Could you reproduce the lines below from the one with "Viewport: 700px width, 551px height." through the one with "Image resolution: width=724"? Keep both ends and add nothing.

Records drawn from a dataset:

--- START ---

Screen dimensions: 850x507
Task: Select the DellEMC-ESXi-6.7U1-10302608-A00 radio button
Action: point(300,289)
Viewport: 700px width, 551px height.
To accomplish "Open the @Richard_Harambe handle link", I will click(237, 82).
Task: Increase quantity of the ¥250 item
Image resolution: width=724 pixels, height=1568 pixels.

--- END ---
--- START ---

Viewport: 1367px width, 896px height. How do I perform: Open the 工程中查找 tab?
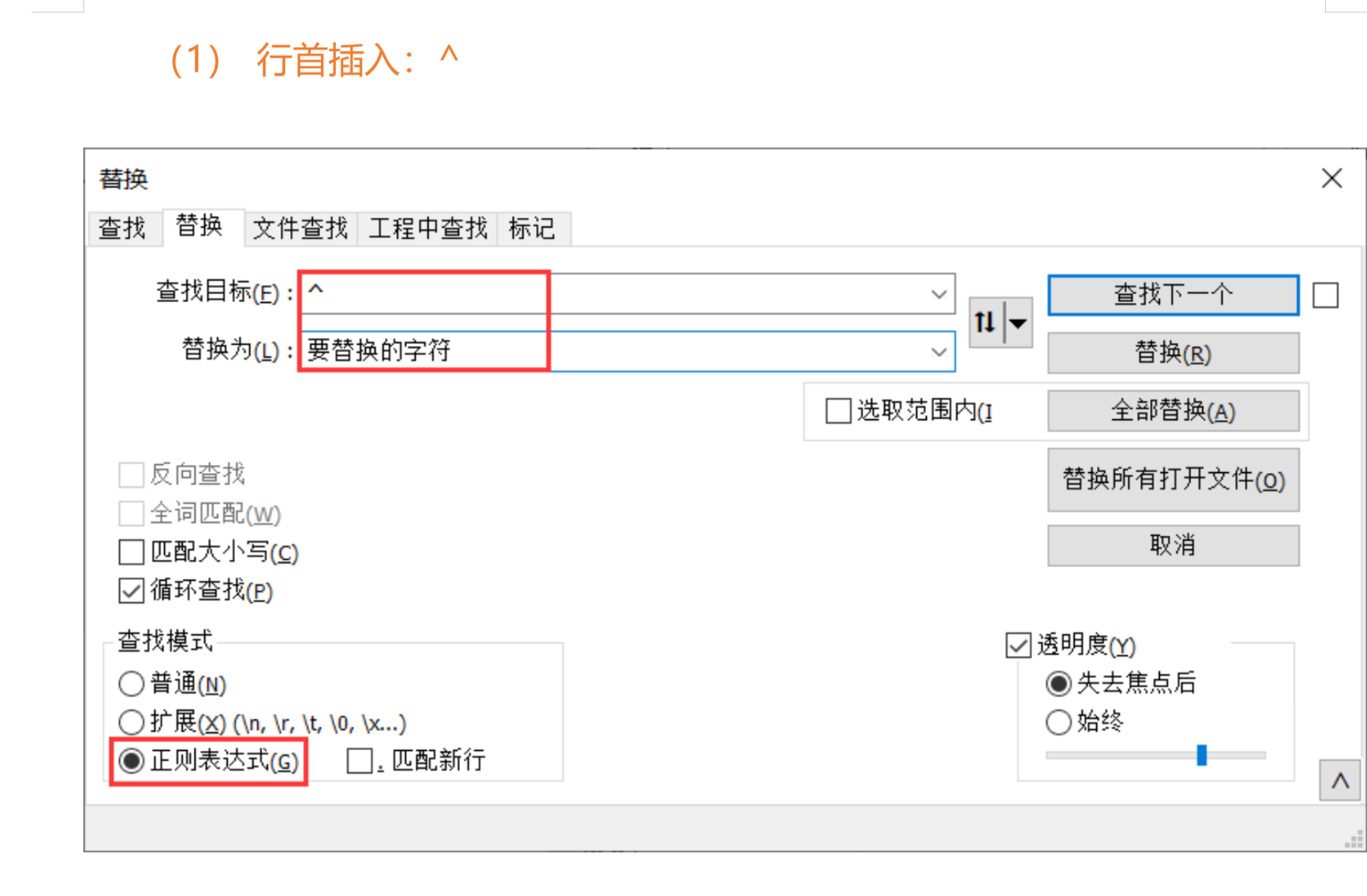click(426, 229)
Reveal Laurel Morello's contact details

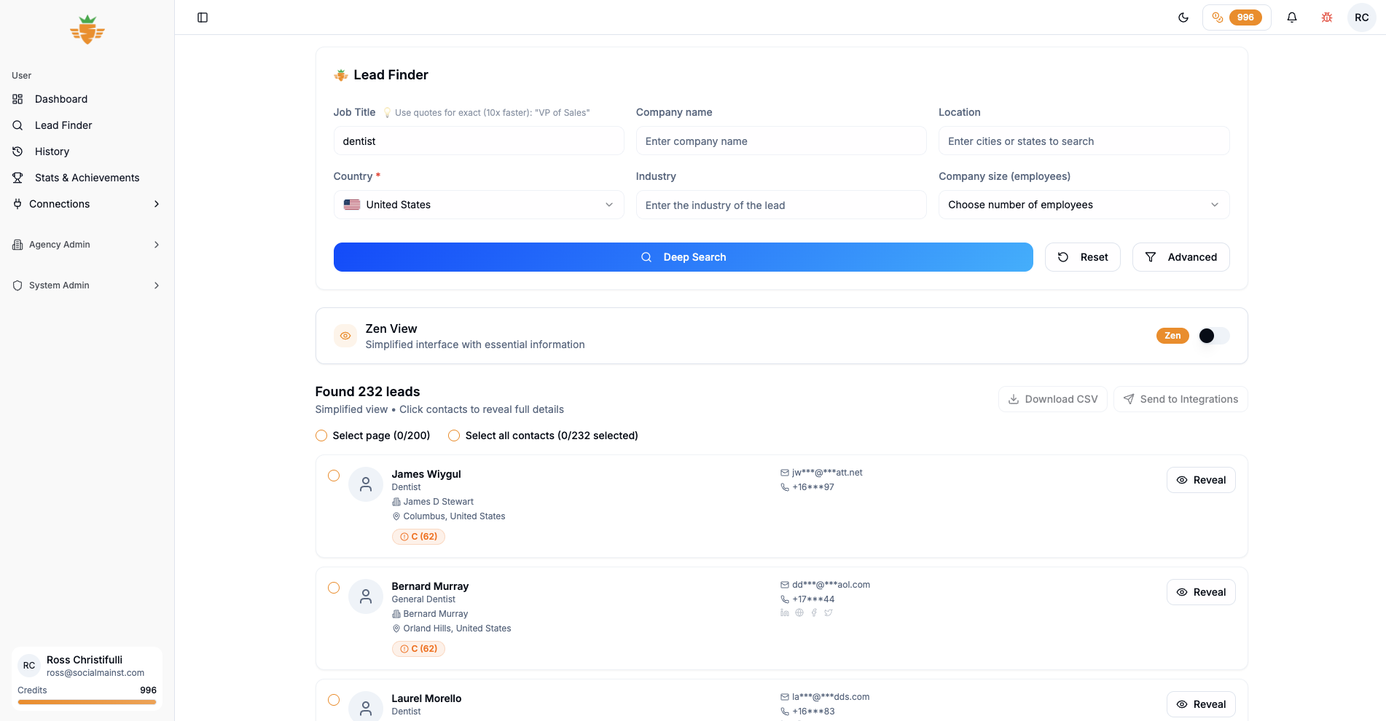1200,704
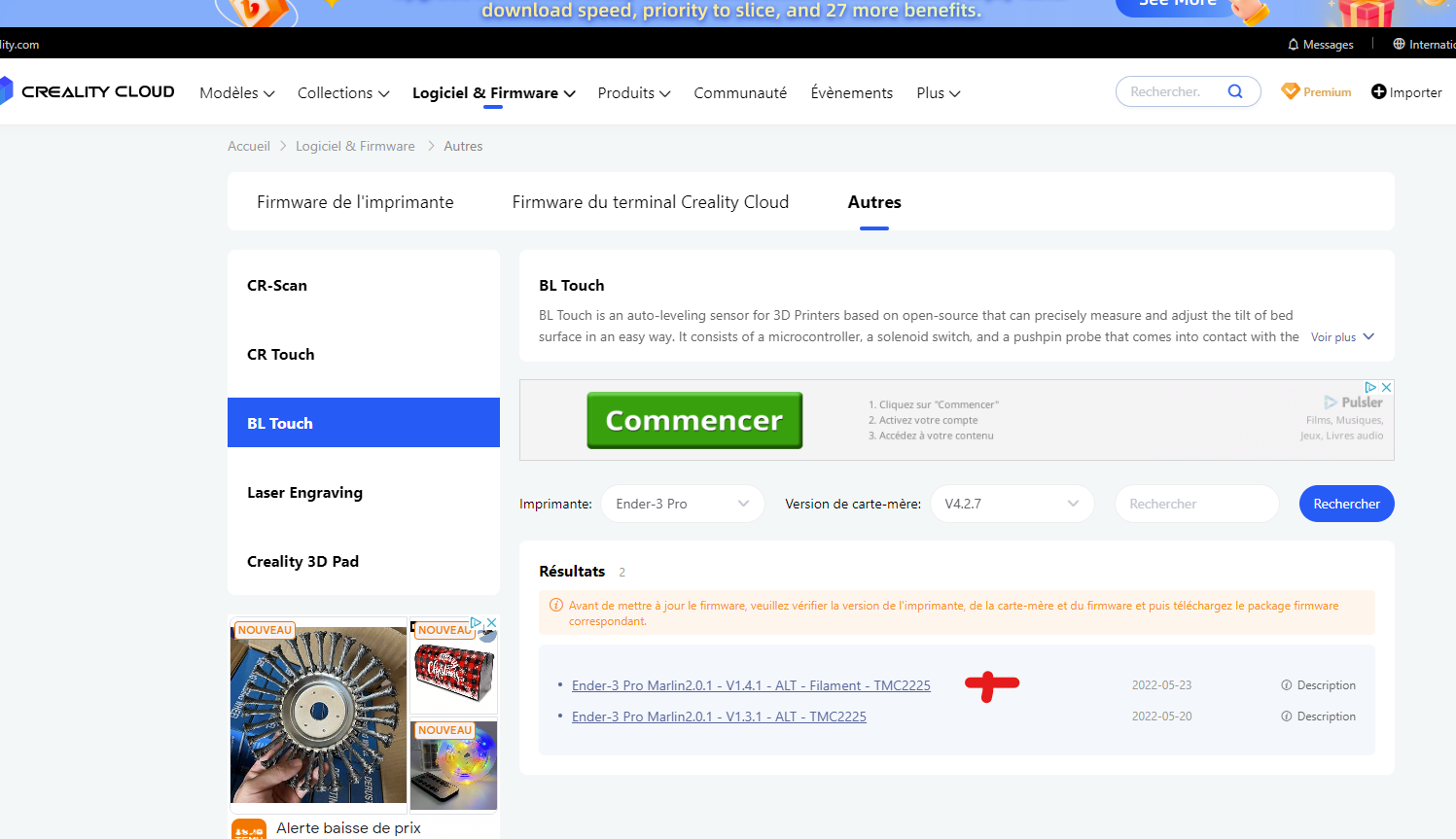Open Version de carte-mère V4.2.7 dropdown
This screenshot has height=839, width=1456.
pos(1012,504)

--- END ---

RESULT OF THIS TASK
Viewport: 700px width, 551px height.
To accomplish "Open the @Richard_Harambe handle link", I will click(237, 82).
Task: Increase quantity of the ¥250 item
Image resolution: width=724 pixels, height=1568 pixels.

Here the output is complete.